--- WORK TO COMPLETE ---
Copy out, from the data below, each line in which the word "coordinates" occurs.

—————

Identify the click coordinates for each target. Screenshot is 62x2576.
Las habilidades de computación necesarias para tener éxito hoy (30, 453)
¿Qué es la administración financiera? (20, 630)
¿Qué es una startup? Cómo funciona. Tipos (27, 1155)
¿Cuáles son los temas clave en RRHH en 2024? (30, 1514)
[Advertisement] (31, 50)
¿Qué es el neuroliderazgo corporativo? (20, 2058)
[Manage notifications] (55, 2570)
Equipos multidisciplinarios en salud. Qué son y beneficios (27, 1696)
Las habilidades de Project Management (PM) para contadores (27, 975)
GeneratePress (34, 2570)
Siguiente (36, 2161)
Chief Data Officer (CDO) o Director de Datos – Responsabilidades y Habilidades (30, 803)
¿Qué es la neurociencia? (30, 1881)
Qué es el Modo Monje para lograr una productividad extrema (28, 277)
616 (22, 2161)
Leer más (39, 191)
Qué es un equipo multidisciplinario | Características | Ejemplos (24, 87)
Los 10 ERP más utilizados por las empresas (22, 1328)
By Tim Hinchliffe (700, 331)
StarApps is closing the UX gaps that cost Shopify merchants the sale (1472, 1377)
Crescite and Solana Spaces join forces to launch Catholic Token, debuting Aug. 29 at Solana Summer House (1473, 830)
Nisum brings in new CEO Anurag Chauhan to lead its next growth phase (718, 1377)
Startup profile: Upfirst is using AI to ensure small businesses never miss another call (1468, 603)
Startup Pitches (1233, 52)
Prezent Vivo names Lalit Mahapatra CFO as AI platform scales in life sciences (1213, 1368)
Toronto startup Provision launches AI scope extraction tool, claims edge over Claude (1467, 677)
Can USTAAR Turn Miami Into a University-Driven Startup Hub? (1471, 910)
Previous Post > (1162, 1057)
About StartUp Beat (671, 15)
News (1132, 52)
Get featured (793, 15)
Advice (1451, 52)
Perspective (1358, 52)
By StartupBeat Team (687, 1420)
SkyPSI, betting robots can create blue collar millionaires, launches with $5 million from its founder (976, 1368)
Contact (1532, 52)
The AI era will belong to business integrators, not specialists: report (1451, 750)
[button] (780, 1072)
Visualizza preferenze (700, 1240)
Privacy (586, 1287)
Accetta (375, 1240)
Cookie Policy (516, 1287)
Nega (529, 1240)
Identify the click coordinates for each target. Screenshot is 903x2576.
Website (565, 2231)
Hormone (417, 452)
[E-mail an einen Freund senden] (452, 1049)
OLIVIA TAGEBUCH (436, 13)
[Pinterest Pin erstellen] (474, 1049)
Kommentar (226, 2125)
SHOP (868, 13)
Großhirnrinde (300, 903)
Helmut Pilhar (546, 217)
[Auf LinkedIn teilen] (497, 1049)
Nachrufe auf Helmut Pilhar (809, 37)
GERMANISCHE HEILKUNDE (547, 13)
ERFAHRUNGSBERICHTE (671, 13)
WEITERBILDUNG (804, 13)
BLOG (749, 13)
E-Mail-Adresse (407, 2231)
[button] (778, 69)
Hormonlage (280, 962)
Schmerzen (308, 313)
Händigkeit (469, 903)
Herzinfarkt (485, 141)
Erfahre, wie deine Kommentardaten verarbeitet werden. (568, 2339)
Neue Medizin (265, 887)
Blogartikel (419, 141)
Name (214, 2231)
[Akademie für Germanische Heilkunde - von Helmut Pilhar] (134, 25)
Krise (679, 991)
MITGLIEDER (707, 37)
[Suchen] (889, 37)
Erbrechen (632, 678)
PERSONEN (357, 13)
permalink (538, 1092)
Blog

—————

--- SOLUTION FOR THIS EXERCISE ---
Identify the click coordinates for each target. Screenshot is 62x2576.
Identify the click coordinates for each target. Screenshot is 903x2576.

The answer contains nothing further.